立憲民主党、日本共産党、国民民主党、社会民主党の4党は21日、厚生労働省を訪れ、「黒い雨」訴訟の上告断念等を求める申し入れをおこないました。
 申し入れには、立憲民主党から、長妻昭厚生労働部会長、森本真治参院議員が参加しました。

 広島高等裁判所は14日、「黒い雨」訴訟において1審に続き、原告全員を被爆者と認める判決を言い渡しました。これを受け立憲民主党は同日、「政府に対し、上告を断念し、判決に沿って一刻も早く、原告の方々に手帳を交付することを強く求める」との政調会長と厚労部会長名のコメントを発出しましたが、国に対して上告断念を強く働きかけるため、厚生労働省への申し入れをおこないました。具体的には、「黒い雨」訴訟原告団・弁護団、原爆「黒い雨」訴訟を支援する会からの要請に基づき、次の2点を厚生労働省に申し入れました。

1.上告を断念するとともに、広島高裁判決を拳々服膺し、広島市及び広島県が、被爆76年をむかえ高齢化した原告ら全員に対し、被爆者健康手帳を速やかに交付することを容認すること。

2.広島高裁判決で示された「黒い雨」による被爆類型の被爆者援護法1条3号該当性の要件を踏まえて、「黒い雨」被爆者に対するこれまでの被爆者援護行政のあり方を根本的に見直し、審査基準を改訂する等必要な措置を講じ、全ての「黒い雨」被爆者を速やかに救済すること。
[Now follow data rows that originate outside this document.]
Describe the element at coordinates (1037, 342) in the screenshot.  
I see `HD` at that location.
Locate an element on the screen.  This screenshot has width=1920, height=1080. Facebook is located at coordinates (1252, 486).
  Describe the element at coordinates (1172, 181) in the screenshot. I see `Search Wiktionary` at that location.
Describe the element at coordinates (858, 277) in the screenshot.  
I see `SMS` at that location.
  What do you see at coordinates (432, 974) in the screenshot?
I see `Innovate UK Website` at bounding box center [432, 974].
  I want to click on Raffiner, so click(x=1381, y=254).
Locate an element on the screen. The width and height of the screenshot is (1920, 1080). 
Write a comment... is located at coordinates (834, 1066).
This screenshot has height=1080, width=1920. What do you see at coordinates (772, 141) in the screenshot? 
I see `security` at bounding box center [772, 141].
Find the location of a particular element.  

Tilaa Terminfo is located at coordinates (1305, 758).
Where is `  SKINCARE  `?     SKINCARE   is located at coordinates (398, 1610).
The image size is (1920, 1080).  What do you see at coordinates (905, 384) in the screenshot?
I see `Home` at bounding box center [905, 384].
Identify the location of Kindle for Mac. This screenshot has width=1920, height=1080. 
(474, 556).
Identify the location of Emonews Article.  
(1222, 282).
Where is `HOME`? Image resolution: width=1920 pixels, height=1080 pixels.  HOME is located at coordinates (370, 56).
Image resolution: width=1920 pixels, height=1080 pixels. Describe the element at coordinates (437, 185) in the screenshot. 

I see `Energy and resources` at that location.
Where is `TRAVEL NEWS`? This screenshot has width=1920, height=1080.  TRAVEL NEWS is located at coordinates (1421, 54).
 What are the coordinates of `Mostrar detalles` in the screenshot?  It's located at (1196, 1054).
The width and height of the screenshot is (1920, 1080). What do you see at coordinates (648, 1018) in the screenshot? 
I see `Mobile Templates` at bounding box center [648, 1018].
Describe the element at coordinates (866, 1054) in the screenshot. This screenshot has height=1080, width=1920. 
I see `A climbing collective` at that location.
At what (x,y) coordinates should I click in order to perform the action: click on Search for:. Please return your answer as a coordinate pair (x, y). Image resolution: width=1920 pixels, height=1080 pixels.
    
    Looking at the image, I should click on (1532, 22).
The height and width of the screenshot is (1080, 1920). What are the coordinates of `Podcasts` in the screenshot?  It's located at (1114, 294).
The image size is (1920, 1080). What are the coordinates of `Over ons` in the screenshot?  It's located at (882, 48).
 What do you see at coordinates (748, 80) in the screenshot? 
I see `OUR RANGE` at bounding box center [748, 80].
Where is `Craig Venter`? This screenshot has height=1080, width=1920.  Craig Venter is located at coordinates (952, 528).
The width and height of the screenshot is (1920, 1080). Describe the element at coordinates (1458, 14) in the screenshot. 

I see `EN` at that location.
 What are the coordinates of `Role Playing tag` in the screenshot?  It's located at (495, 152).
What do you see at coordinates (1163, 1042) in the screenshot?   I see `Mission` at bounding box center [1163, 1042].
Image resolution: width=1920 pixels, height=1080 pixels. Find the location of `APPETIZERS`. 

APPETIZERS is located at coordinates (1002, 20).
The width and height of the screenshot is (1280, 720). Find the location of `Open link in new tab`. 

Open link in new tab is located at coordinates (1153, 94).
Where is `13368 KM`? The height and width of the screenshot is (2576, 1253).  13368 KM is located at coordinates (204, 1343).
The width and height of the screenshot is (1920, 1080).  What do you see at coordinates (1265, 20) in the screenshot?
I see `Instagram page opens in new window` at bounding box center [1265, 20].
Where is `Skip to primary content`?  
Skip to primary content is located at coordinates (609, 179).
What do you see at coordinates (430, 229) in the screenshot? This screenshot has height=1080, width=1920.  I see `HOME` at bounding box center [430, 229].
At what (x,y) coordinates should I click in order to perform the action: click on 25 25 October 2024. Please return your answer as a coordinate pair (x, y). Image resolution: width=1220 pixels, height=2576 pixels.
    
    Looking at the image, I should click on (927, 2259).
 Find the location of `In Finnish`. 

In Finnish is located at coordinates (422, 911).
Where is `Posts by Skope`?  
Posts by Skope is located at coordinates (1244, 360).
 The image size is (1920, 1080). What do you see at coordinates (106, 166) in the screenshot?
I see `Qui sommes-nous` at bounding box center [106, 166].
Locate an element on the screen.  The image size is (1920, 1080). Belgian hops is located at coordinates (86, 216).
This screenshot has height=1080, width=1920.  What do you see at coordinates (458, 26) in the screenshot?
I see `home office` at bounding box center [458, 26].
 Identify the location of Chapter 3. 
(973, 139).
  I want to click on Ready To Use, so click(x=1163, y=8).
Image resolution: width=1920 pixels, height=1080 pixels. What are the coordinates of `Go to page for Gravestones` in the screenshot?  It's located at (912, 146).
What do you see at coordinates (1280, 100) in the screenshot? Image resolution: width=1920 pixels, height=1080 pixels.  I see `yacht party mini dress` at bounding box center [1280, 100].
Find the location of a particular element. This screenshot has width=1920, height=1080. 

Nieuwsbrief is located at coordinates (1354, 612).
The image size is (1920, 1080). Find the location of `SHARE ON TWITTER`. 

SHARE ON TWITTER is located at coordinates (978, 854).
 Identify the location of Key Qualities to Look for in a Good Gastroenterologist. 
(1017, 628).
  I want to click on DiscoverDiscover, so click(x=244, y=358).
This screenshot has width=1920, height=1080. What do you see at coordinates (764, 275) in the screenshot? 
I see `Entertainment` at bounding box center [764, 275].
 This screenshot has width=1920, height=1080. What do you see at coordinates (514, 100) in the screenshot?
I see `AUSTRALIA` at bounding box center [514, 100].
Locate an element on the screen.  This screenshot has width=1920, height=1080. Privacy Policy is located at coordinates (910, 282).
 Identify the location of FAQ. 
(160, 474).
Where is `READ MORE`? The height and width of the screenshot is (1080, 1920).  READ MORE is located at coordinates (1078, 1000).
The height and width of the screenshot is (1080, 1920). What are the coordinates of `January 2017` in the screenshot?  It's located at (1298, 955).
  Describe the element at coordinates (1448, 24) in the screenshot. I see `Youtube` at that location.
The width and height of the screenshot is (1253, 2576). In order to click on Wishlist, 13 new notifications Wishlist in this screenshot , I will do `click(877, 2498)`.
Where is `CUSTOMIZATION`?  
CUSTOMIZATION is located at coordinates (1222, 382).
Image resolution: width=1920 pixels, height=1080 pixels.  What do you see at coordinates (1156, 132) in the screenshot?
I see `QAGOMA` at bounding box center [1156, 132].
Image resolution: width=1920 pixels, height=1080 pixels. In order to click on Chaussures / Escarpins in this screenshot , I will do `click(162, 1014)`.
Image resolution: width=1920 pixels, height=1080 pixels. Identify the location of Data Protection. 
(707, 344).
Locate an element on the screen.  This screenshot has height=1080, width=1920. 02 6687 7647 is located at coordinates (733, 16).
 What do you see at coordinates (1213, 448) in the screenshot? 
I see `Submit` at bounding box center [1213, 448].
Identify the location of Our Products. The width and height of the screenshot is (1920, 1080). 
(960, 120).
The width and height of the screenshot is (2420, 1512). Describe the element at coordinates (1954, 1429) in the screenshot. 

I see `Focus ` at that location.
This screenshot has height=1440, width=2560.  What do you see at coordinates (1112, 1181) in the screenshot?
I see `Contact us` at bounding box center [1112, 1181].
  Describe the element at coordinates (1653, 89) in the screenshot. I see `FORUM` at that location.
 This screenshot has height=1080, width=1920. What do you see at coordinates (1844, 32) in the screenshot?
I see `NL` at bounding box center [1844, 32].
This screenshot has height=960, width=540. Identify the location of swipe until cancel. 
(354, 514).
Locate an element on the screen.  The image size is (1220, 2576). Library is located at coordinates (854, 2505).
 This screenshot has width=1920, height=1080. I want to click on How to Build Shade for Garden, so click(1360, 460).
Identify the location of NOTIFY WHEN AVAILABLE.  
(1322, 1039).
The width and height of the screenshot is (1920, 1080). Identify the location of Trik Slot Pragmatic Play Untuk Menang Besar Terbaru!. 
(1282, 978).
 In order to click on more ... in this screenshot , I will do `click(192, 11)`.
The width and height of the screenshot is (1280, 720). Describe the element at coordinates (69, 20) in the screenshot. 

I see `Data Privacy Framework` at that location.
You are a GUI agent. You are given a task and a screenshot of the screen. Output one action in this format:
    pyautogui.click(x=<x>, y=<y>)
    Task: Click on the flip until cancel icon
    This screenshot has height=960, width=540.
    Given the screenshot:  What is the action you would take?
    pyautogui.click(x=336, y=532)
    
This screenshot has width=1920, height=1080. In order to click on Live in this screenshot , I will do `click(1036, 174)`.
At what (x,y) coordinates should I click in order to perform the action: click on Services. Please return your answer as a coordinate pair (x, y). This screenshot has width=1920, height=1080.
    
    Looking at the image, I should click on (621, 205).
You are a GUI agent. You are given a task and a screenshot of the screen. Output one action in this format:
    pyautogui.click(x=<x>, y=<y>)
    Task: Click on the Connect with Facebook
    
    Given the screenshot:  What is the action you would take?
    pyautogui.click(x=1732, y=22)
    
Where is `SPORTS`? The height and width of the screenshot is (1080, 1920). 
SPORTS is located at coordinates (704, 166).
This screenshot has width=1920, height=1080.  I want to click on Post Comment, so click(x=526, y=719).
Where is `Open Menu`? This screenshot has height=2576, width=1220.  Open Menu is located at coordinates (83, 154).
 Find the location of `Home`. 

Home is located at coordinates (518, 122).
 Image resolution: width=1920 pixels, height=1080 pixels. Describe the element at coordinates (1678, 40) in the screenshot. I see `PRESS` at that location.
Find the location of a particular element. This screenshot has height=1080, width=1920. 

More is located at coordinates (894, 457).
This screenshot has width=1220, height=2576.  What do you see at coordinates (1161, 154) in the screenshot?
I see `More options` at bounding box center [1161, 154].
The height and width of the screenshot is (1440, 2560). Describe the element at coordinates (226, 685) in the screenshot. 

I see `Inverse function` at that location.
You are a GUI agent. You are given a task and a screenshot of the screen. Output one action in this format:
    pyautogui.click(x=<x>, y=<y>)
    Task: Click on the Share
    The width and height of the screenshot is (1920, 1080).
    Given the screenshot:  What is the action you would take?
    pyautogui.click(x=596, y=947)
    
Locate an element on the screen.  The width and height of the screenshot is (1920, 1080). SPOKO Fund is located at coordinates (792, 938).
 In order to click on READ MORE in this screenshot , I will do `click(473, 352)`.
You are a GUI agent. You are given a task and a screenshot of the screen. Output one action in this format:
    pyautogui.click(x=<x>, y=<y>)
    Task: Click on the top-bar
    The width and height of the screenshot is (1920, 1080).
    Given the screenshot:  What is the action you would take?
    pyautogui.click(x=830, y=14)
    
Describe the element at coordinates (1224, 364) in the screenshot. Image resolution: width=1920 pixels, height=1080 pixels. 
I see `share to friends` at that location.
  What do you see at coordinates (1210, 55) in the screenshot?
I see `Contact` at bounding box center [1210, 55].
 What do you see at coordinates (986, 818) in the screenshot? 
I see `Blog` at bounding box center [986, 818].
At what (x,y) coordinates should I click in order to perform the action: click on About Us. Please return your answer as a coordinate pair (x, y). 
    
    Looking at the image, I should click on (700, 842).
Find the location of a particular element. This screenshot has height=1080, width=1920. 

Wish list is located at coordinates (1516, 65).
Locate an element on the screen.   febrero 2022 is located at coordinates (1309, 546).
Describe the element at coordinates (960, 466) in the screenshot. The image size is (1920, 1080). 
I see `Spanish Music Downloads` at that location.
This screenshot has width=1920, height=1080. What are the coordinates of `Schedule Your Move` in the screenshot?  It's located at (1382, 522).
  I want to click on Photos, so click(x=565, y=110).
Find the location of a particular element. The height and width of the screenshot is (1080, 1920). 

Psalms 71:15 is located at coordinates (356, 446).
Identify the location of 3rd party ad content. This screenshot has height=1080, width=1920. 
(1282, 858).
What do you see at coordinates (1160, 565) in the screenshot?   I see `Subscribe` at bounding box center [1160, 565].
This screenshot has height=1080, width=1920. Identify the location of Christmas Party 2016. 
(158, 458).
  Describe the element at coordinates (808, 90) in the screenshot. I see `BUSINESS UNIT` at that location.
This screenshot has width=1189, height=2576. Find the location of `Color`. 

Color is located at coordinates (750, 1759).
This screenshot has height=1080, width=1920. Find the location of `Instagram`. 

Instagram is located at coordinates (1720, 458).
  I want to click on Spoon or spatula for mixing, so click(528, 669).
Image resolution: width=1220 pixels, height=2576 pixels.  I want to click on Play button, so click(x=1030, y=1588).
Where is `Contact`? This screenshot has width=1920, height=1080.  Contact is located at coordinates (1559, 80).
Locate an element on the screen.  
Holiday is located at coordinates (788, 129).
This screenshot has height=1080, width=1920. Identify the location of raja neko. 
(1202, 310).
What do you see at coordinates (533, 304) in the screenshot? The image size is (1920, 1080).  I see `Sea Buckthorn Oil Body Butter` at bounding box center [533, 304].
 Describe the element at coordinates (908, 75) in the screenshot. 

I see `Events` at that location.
「黒い雨」訴訟における上告断念等を求める要望書.pdf

記者団の取材に応じる長妻厚労部会長(中央)、森本参院議員(右)

 申し入れ後、長妻昭厚生労働部会長、森本真治参議院議員が記者団の取材に応じました。長妻部会長は「上告期限は(7月)28日。来月は(広島にとって)特別な日が来る。その直前が上告期限で、上告する判断があってはならない。判決の中身も一定程度充実しているので、なんとかここで決着してほしい」と述べました。

 森本参院議員は、「政治判断で変えられると思う。そのことをしっかりと大臣も判断して頂けるものと信じて、この1週間の期限の中で決断して頂きたい」と力強く語りました。